→ READING TEXT:
--------
\name{bdgraph.dw}
\alias{bdgraph.dw}

\title{	Search algorithm for Gaussian copula graphical models for count data }
\description{
	This function consists of several sampling algorithms for Bayesian structure learning in undirected graphical models for count data. It is based on Gaussian copula graphical models with discrete Weibull distributed marginals.
	To speed up the computations, the birth-death MCMC sampling algorithms are implemented in parallel using \pkg{OpenMP} in \code{C++}.
}
\usage{
bdgraph.dw( data, x = NULL, formula = y ~ ., 
            n = NULL, algorithm = "bdmcmc", iter = 5000, 
            burnin = iter / 2, g.prior = 0.2, df.prior = 3,
            ZI = FALSE, iter_bdw = 5000,
            g.start = "empty", jump = NULL, save = FALSE, 
            q = NULL, beta = NULL, pii = NULL,
            cores = NULL, threshold = 1e-8, verbose = TRUE )
}

\arguments{
    \item{data}{
	    (\eqn{n \times p}) \code{matrix} or a \code{data.frame} corresponding to the data on the \code{p} nodes of the graph. It can also be an object of class "\code{sim}", from the function \code{\link{bdgraph.sim}}.
--------
→ DATA EXCERPTS:
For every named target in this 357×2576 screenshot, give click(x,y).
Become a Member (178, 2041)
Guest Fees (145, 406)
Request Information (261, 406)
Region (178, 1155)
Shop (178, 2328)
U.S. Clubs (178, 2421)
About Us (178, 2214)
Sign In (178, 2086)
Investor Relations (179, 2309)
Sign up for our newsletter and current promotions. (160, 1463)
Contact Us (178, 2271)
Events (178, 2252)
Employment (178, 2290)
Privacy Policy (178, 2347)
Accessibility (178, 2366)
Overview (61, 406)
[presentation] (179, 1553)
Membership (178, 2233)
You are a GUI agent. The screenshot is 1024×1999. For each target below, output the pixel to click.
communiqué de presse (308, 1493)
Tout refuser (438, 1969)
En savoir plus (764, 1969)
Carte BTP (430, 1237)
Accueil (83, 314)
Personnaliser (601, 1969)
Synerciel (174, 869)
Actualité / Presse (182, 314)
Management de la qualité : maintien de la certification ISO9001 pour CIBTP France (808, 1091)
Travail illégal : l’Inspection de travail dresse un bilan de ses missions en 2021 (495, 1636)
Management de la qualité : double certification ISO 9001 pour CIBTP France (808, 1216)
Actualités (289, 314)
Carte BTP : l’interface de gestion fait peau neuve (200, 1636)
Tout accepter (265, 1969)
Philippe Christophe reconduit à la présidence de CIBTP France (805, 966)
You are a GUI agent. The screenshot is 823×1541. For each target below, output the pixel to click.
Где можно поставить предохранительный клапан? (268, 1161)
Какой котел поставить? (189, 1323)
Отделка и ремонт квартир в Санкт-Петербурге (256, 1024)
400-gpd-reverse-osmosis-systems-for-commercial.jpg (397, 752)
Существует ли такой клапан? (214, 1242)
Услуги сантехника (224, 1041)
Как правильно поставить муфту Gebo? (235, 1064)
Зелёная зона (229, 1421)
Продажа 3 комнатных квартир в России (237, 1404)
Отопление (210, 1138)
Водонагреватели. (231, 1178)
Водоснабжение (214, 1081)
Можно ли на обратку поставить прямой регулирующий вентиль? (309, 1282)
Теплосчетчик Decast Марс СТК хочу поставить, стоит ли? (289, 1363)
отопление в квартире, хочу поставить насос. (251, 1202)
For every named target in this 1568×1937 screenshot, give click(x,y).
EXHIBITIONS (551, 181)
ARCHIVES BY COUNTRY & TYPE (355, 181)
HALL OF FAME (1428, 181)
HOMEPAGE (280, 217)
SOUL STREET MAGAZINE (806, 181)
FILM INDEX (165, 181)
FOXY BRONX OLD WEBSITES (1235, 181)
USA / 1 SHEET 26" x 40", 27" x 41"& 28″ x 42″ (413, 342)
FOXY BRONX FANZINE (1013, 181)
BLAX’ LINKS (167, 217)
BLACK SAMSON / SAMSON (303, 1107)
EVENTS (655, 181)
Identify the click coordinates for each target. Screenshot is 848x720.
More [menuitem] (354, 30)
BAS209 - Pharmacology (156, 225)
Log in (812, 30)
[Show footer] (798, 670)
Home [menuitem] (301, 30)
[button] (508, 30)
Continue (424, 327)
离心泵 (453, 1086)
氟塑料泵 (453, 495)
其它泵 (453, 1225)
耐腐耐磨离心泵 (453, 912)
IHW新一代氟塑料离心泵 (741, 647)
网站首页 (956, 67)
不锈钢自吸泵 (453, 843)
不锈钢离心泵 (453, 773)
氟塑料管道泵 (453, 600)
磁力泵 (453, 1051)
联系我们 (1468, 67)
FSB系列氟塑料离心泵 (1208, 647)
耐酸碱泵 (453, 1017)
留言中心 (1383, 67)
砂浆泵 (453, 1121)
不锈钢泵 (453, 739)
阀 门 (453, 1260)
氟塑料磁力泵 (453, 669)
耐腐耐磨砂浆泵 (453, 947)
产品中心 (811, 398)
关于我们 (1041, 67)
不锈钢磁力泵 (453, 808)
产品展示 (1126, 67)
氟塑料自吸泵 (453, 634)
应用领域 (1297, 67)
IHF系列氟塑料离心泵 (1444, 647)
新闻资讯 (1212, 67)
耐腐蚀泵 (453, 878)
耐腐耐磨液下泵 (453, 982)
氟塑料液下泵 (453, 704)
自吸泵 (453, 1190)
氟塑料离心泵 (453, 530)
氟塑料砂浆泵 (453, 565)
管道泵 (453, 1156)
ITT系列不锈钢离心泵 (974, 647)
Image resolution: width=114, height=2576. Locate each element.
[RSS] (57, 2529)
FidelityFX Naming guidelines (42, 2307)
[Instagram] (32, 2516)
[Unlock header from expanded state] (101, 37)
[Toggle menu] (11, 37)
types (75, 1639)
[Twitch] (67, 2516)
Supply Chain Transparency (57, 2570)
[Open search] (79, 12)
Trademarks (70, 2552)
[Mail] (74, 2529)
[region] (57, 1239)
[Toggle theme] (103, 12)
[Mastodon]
--------
→ TASKS FOR THIS EXERCISE:
#1 Retype everything in the bdgraph.dw help page from "To speed up" down to "verbose = TRUE )".
#2 Continue the bdgraph.dw help page from where it stops.

→ ANSWERS GIVEN:
#1
To speed up the computations, the birth-death MCMC sampling algorithms are implemented in parallel using \pkg{OpenMP} in \code{C++}.
}
\usage{
bdgraph.dw( data, x = NULL, formula = y ~ ., 
            n = NULL, algorithm = "bdmcmc", iter = 5000, 
            burnin = iter / 2, g.prior = 0.2, df.prior = 3,
            ZI = FALSE, iter_bdw = 5000,
            g.start = "empty", jump = NULL, save = FALSE, 
            q = NULL, beta = NULL, pii = NULL,
            cores = NULL, threshold = 1e-8, verbose = TRUE )

#2
	    }

	\item{x}{ (\eqn{n \times k}) \code{matrix} or a \code{data.frame} corresponding to the predictors. }

	\item{formula}{ object of class \link{formula} as a symbolic description of the model for linking each node to the predictors. For the case of \code{data.frame}, it is taken as the model frame (see \code{\link{model.frame})}.}

\item{n}{number of observations. It is needed if the "\code{data}" is a covariance matrix.}
	  
	\item{algorithm}{
		character with two options "\code{bdmcmc}" (default) and "\code{rjmcmc}". 
		Option "\code{bdmcmc}" is based on a birth-death MCMC algorithm.
		Option "\code{rjmcmc}" is based on a reversible jump MCMC algorithm.
	}
	
	\item{iter}{number of iterations for the sampling algorithm for graph learning.}
	
	\item{burnin}{number of burn-in iterations for the sampling algorithm for graph learning.}

	\item{g.prior}{
		for determining the prior distribution of each edge in the graph. 
		There are two options: a single value between \eqn{0} and \eqn{1} (e.g. \eqn{0.5} as a noninformative prior) 
		or a (\eqn{p \times p}) matrix with elements between \eqn{0} and \eqn{1}.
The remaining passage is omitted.